WASHINGTON (USA Today) -- President Obama and Vice President Biden were formally sworn into office today, marking the official beginning of their second terms.
The two held private swearing-in ceremonies at the White House and U.S. Naval Observatory, but will hold a ceremonial swearing-in on the steps of the U.S. Capitol on Monday. The Constitution requires that the president take the oath of the office on Jan. 20 before noon.
Obama took the oath of office with his hand on the family Bible, which was held by the first lady, Michelle Obama. The family Bible belonged to the first lady's family and dates to 1958.
Chief Justice John Roberts administered the oath, reading it from a note card. (Roberts stumbled as he read the oath from memory in 2009 and the oath was administered to Obama, later in private, a second time.)
After delivering his oath, the president kissed his wife and had a light exchange with his younger daughter, Sasha.
"Good job, Dad," Sasha Obama said as she embraced the president.
"I did it," Obama responded.
"You didn't mess up," Sasha offered.
Biden went first on Sunday morning. About 120 friends and guests showed up for the private swearing-in ceremony at the vice president's residence on the grounds of the U.S. Naval Observatory. Before the swearing-in, Biden, a Catholic, celebrated Mass. Biden was surrounded by his wife, children and grandchildren for the swearing in. Among the guests were several lawmakers, Democratic operatives and current and former administration officials.
Biden thanked his family, colleagues and friends for sharing the day with him. He then met up with President Obama to lay a wreath at the Tomb of the Unknown Soldier at Arlington National Cemetery.
"I am honored," Biden told his guests said after he recited the oath of office
The president took his oath before a few family and friends and handful of reporters in the Blue Room, which was the site of the only presidential wedding in the White House, when President Grover Cleveland married Frances Folsom in 1886.
Biden picked Justice Sonia Sotomayor for the honor.
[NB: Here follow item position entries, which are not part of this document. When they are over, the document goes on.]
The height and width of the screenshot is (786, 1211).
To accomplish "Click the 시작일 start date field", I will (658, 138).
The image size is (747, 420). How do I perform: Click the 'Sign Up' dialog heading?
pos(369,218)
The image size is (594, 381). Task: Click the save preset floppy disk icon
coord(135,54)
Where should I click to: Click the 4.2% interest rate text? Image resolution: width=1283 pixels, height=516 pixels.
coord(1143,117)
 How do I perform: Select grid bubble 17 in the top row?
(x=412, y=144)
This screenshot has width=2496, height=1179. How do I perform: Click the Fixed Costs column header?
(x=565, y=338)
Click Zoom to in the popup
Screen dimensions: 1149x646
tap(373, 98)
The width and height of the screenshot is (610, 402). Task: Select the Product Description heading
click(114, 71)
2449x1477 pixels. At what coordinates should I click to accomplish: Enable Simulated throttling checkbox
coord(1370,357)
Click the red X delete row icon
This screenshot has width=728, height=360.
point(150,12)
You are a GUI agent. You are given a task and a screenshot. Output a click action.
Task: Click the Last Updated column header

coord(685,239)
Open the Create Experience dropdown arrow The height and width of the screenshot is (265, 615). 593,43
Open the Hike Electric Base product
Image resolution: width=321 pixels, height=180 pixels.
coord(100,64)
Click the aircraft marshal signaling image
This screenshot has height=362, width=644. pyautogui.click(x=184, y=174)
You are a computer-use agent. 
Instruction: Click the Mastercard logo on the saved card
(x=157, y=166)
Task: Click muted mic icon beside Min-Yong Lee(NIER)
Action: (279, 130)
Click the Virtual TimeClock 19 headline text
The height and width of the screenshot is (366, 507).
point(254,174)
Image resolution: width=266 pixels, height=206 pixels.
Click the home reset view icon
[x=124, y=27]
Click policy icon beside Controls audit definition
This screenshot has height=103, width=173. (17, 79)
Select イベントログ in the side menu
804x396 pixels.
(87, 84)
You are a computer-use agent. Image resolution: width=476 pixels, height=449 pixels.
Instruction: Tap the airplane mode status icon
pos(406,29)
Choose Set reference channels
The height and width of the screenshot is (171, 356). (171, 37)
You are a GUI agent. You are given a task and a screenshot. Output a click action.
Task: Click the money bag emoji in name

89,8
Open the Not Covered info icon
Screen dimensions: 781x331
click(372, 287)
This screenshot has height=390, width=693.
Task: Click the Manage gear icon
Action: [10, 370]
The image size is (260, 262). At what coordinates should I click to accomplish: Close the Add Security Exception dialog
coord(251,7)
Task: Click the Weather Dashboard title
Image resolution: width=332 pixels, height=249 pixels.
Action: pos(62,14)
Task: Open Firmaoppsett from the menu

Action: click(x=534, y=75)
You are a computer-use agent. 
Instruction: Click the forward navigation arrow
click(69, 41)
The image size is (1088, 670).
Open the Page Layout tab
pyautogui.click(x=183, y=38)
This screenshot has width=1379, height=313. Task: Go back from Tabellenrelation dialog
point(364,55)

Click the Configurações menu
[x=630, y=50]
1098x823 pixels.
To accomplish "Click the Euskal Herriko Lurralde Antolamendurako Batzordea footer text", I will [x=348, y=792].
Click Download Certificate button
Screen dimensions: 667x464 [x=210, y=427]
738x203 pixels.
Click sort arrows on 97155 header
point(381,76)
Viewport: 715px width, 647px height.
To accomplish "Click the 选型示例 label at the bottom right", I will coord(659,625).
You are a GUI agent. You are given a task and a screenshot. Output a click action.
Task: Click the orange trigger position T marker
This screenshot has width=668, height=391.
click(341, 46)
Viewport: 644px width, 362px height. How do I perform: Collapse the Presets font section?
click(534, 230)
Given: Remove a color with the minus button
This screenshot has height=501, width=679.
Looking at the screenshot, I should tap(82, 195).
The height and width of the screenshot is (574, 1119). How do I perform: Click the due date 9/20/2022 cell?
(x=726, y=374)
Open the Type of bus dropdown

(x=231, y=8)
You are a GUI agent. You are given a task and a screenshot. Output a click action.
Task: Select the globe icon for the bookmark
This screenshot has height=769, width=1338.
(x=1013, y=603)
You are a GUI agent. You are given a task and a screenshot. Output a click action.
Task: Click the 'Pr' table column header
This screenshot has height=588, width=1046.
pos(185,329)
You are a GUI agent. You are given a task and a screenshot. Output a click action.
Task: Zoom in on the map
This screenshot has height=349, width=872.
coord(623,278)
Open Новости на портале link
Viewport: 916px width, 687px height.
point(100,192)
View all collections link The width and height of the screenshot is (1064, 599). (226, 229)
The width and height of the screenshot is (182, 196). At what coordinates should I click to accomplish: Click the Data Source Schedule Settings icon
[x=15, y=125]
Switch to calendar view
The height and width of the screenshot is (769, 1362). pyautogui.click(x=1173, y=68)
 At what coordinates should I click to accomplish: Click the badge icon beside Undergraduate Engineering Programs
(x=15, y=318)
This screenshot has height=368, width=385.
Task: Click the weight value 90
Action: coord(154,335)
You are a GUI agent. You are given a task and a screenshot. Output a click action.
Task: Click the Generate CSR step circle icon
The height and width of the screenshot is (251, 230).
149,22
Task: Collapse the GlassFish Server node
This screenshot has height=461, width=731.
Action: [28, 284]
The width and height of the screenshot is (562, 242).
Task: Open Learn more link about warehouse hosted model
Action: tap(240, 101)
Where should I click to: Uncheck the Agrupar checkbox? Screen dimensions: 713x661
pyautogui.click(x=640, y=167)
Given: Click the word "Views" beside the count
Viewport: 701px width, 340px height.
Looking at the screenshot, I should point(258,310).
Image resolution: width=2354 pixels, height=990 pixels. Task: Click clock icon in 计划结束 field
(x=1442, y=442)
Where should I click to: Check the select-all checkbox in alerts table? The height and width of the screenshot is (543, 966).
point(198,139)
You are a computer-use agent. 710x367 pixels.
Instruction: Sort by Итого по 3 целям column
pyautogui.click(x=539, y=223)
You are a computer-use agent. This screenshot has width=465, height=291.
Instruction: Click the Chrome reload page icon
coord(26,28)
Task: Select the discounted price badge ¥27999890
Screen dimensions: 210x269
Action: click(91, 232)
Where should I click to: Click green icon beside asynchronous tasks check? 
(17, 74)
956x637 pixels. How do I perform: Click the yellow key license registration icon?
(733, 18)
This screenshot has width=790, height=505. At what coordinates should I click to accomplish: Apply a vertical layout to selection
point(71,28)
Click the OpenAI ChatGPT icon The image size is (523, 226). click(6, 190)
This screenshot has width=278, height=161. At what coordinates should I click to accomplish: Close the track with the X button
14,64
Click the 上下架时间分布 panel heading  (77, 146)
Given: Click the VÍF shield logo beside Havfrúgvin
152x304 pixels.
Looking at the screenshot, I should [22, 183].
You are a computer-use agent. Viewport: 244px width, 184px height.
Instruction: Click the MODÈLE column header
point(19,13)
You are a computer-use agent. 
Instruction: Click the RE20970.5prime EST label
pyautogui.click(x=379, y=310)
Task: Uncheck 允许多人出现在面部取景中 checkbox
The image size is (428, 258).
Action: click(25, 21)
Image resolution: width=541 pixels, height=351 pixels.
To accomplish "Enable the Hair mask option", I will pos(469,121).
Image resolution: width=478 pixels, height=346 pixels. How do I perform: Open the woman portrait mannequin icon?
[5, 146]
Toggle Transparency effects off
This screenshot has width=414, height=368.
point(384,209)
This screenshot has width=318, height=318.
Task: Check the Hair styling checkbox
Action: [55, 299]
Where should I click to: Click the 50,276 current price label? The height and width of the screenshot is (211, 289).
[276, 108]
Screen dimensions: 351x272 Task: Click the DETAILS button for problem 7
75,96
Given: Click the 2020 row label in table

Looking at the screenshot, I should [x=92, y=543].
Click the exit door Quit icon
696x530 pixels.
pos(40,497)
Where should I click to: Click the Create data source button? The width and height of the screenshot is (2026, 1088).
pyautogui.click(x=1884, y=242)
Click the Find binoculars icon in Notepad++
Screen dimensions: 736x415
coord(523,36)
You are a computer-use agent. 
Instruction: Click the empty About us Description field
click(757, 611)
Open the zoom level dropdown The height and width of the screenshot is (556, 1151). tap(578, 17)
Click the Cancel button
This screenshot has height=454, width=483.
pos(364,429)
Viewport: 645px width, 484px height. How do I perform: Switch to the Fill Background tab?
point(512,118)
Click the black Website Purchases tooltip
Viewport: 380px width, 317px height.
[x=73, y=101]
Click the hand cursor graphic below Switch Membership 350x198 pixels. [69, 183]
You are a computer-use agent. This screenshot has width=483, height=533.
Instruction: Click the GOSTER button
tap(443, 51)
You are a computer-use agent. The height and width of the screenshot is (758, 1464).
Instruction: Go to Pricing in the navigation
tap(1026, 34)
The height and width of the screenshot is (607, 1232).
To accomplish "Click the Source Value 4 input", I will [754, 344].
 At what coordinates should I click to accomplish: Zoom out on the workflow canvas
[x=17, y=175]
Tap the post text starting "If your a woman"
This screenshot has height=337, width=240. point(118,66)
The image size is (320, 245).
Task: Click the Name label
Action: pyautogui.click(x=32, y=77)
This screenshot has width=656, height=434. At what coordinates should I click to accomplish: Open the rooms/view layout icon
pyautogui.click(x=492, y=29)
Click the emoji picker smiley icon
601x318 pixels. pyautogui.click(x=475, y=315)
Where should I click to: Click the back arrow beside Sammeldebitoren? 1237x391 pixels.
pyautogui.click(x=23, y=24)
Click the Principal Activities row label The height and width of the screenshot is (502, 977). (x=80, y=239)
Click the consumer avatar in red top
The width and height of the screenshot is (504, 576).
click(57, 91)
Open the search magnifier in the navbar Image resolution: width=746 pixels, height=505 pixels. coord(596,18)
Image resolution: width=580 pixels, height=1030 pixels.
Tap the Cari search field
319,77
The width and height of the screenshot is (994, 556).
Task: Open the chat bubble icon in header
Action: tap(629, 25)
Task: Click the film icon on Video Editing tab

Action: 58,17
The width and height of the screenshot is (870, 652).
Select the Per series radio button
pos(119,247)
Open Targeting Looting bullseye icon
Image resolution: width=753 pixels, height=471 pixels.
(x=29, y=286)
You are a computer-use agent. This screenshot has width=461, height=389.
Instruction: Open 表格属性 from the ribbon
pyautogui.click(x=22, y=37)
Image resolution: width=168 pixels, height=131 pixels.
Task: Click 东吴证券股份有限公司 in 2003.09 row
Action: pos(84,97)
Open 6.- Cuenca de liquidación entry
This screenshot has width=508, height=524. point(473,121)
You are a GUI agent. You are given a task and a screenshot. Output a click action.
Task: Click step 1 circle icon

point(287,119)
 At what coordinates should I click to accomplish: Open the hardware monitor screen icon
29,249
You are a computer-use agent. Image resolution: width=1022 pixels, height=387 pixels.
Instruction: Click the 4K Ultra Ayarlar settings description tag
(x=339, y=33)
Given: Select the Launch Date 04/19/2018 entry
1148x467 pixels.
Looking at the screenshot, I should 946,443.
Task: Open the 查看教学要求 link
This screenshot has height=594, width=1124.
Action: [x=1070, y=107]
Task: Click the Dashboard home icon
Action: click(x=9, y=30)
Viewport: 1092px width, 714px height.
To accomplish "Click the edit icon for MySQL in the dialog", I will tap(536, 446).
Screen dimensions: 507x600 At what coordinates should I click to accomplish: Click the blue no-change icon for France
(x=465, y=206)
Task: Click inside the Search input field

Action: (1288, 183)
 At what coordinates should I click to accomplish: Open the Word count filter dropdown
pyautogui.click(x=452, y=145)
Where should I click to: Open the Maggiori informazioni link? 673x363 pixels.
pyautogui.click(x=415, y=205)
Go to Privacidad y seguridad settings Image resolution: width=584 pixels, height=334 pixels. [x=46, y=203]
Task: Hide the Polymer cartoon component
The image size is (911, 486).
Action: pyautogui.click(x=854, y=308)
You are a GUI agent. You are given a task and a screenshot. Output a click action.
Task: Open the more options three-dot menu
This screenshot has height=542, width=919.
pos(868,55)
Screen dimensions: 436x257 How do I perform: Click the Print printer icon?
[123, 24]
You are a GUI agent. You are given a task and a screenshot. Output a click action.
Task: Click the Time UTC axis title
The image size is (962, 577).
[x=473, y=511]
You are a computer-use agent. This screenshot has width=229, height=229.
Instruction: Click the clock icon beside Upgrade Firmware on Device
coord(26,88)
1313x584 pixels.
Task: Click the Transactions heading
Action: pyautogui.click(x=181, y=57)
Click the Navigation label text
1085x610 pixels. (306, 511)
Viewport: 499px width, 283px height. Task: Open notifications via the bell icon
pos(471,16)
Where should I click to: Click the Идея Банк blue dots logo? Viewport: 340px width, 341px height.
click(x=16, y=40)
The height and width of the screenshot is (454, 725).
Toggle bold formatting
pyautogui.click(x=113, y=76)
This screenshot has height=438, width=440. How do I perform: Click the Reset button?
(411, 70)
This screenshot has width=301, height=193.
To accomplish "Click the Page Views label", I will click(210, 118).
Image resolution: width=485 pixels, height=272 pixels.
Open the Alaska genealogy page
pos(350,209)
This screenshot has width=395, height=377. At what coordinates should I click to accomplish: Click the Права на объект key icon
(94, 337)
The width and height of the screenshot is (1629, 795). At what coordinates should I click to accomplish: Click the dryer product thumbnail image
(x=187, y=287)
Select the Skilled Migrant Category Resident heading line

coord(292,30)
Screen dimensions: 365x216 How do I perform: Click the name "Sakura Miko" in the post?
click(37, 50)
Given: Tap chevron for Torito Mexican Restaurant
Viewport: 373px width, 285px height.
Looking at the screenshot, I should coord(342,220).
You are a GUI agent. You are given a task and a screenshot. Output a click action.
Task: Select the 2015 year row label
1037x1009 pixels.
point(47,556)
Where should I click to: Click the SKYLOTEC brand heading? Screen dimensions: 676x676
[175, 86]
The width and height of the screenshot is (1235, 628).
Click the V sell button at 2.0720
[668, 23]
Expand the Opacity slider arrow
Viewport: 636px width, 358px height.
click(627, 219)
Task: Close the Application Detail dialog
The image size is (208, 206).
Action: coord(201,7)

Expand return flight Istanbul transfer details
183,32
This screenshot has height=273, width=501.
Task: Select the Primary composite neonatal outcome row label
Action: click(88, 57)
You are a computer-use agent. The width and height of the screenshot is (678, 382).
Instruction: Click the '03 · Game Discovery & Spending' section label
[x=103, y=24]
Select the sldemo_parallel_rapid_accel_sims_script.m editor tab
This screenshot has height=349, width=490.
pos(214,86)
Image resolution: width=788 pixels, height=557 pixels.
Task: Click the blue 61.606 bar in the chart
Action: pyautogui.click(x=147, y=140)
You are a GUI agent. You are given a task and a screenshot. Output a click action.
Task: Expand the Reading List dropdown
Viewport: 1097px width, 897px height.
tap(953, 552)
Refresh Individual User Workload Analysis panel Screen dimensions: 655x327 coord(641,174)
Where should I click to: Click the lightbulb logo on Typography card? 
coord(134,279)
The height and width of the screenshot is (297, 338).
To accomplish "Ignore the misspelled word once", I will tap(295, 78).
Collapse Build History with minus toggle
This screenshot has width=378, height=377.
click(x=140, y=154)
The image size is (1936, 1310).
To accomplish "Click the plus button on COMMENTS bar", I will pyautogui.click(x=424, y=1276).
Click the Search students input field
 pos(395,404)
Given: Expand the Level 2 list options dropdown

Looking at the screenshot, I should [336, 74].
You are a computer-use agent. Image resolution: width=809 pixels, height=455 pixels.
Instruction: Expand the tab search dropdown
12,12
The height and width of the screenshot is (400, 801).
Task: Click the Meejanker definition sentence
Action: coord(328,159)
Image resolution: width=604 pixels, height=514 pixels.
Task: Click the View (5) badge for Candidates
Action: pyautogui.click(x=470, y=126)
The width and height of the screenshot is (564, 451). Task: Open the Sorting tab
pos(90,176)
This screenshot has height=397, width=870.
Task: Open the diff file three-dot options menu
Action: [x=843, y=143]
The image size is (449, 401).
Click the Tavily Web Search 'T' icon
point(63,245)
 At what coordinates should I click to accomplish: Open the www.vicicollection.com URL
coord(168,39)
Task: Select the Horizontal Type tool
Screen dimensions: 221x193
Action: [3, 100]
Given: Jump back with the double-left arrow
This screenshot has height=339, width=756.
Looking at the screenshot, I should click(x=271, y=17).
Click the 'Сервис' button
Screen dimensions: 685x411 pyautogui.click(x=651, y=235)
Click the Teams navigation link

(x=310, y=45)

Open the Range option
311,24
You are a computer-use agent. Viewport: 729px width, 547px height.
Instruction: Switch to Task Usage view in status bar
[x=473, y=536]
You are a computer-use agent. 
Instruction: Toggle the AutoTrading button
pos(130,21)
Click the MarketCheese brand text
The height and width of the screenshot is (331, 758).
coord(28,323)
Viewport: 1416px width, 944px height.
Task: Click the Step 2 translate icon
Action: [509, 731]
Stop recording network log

She became the first Hispanic and fourth female judge to administer an oath of office.
"It's an incredible honor to have Associate Justice Sonia Sotomayor swear me in," Biden said. "I believed strongly that she would make a great justice, and it was one of the greatest pleasures of my career to be involved in her selection to the court. From the first time I met her, I was impressed by Justice Sotomayor's commitment to justice and opportunity for all Americans, and she continues to exemplify those values today. Above all, I'm happy for the chance to be sworn in by a friend - and someone I know will continue to do great things.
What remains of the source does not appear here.